Coastal ecosystem functioning often hinges on habitat-forming foundation species that engage in positive interactions (e.g. facilitation and mutualism) to reduce environmental stress. Seagrasses are important foundation species in coastal zones but are rapidly declining with losses typically linked to intensifying global change-related environmental stress. There is growing evidence that loss or disruption of positive interactions can amplify coastal ecosystem degradation as it compromises its stress-mitigating capacity. Multiple recent studies highlight that seagrass can engage in a facultative mutualistic relationship with lucinid bivalves that alleviate sulphide toxicity. So far, however, the generality of this mutualism, and how its strength and relative importance depend on environmental conditions, remains to be investigated. Here we study the importance of the seagrass-lucinid mutualistic interaction on a continental scale using a field survey across Europe. We found that the lucinid bivalve Loripes orbiculatus is associated with the seagrasses Zostera noltii and Zostera marina across a large latitudinal range. At locations where the average minimum temperature was above 1°C, L. orbiculatus was present in 79% of the Zostera meadows; whereas, it was absent below this temperature. At locations above this minimum temperature threshold, mud content was the second most important determinant explaining the presence or absence of L. orbiculatus. Further analyses suggest that the presence of the lucinids have a positive effect on seagrass biomass by mitigating sulphide stress. Finally, results of a structural equation model (SEM) support the existence of a mutualistic feedback between L. orbiculatus and Z. noltii. We argue that this seagrass-lucinid mutualism should be more solidly integrated into management practices to improve seagrass ecosystem resilience to global change as well as the success of restoration efforts.

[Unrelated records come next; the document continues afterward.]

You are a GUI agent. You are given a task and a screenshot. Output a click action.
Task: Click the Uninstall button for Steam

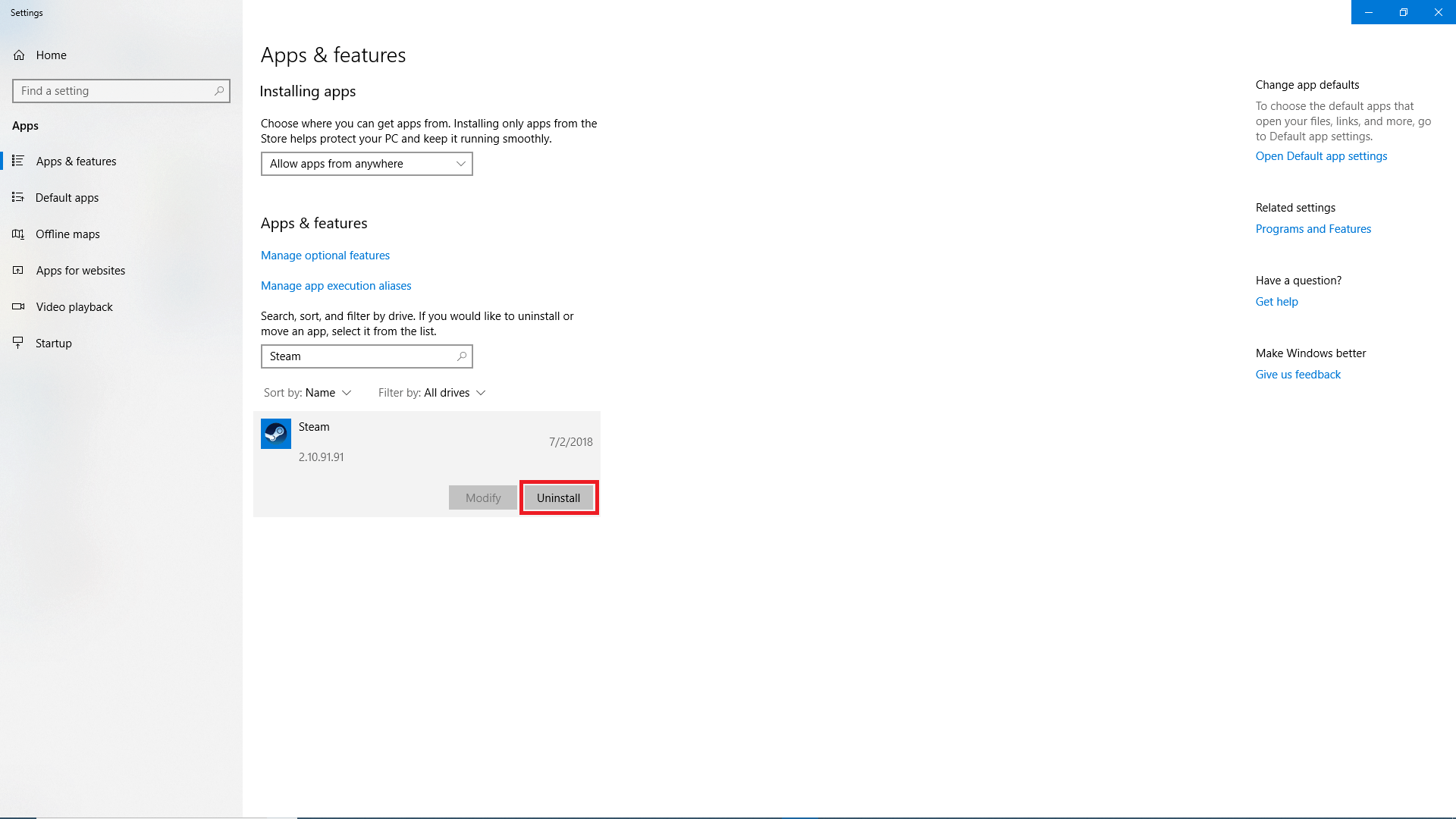tap(558, 497)
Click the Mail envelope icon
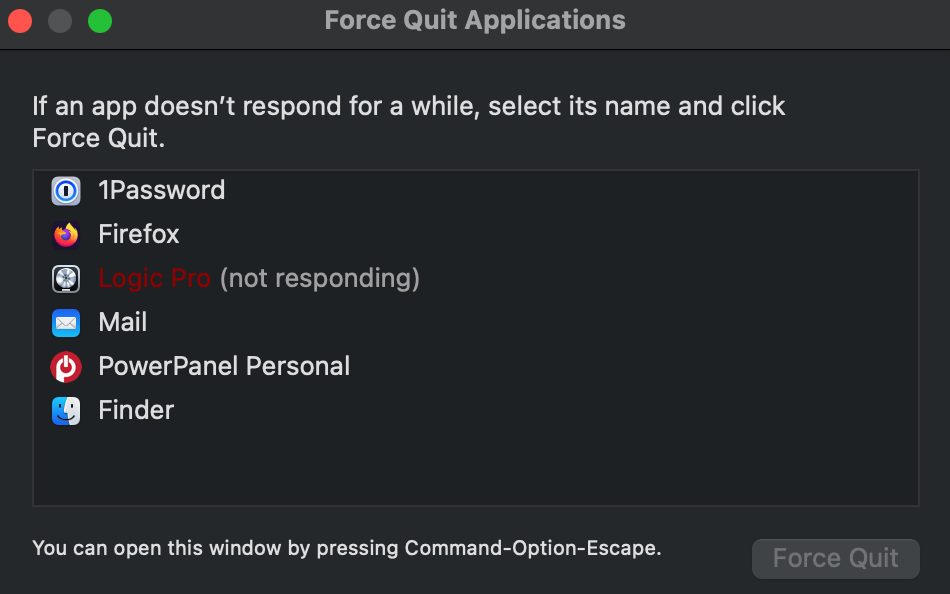 66,323
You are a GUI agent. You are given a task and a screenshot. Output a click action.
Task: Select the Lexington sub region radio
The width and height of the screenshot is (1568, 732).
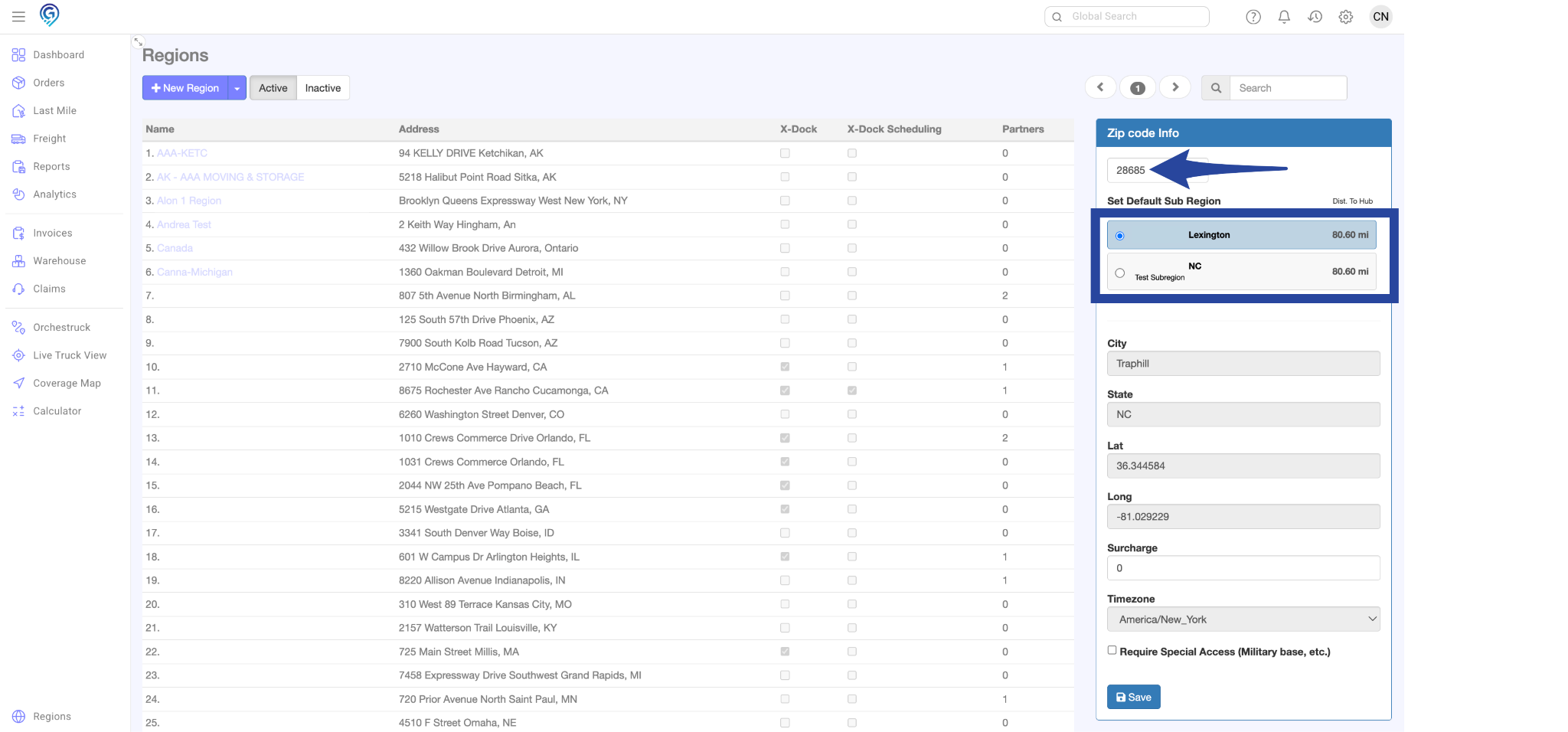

Sampling was done in 14 Zostera noltii and 17 Zostera marina meadows across western Europe during the growing season (August – October) in 2018–2019.  

Lucinid bivalves and seagrasses were sampled with sediment cores (ø: 10-15 cm) to a depth of about 20 cm and then sieved over a 1-mm mesh. Live seagrass and lucinids where sorted and frozen for further determination in the laboratory. In the laboratory, lucinids were counted, and total dry weight (above- and belowground) of the seagrass was determined after drying (48 hours at 60ºC). Sediment samples were taken with a small core (ø: 1.5–3.6 cm) to a depth of 5 cm, frozen after collection and weighed in the laboratory.

Dried above-ground seagrass tissue was analysed for sulphur isotope ratio (δ³⁴S and total sulphur (TS)) using dynamic flash combustion ratio mass spectroscopy (Thermo Scientific Delta V Advantage plus EA 1110, Thermo Fisher Scientific Inc., Waltham, MA, USA). 

Total iron (Fe) and sulphur (S) was determined after nitric acid digestion of dried sediment and analysed using an inductively coupled plasma emission spectrophotometer (ICP-OES iCAP 6000; Thermo Fisher Scientific, Waltham, MA, USA).

DOC was determined in a two-step water extraction procedure following Ghani et al. (2003) on 3 mg of dried sediment in 50 ml polypropylene centrifuge tubes by adding 30 ml distilled water.